Saved data entries:
******************************
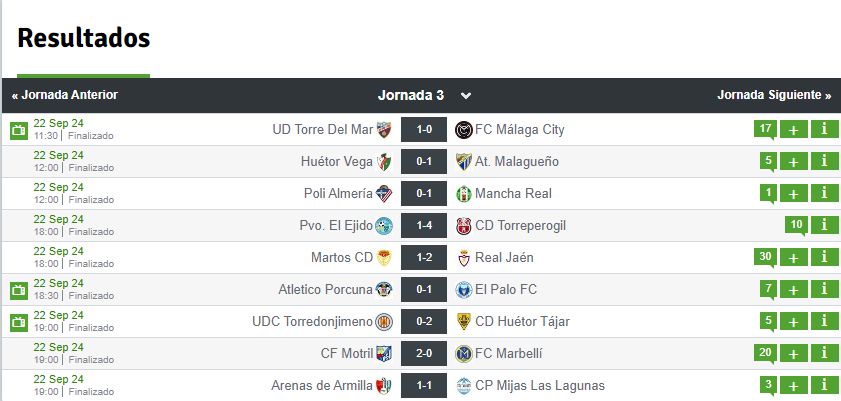Open info icon for Huétor Vega match
The image size is (841, 401).
825,161
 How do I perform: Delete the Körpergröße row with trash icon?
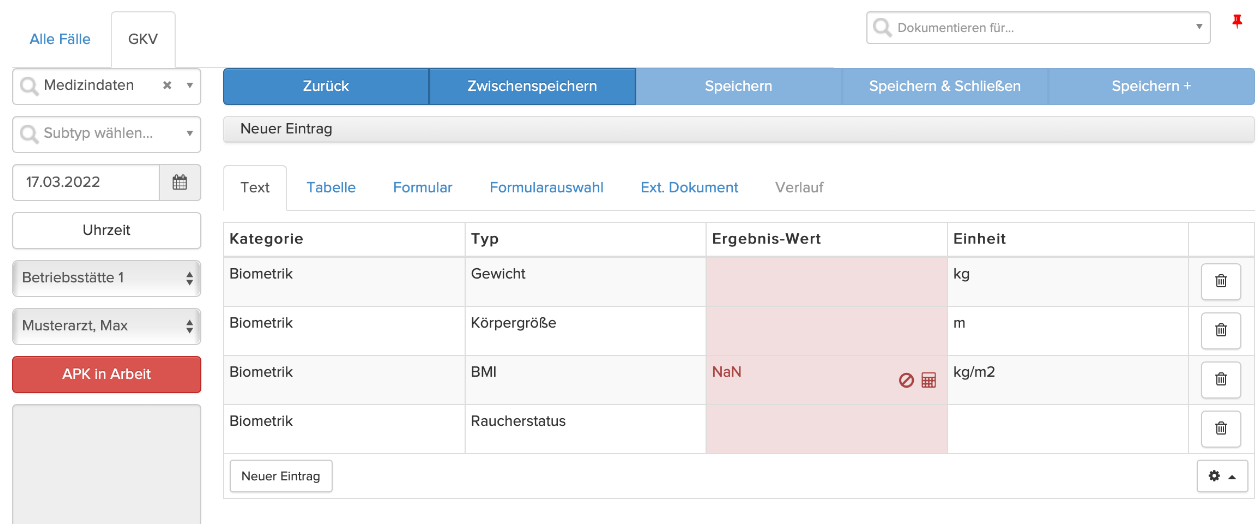click(1220, 330)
******************************
* **Assignment**
Starting at the line that contains "How do I perform: Delete", reproduce exactly and only the lines through the end of the entries above, with the pictures excluded.

* **Result for this task**
 How do I perform: Delete the Körpergröße row with trash icon?
click(1220, 330)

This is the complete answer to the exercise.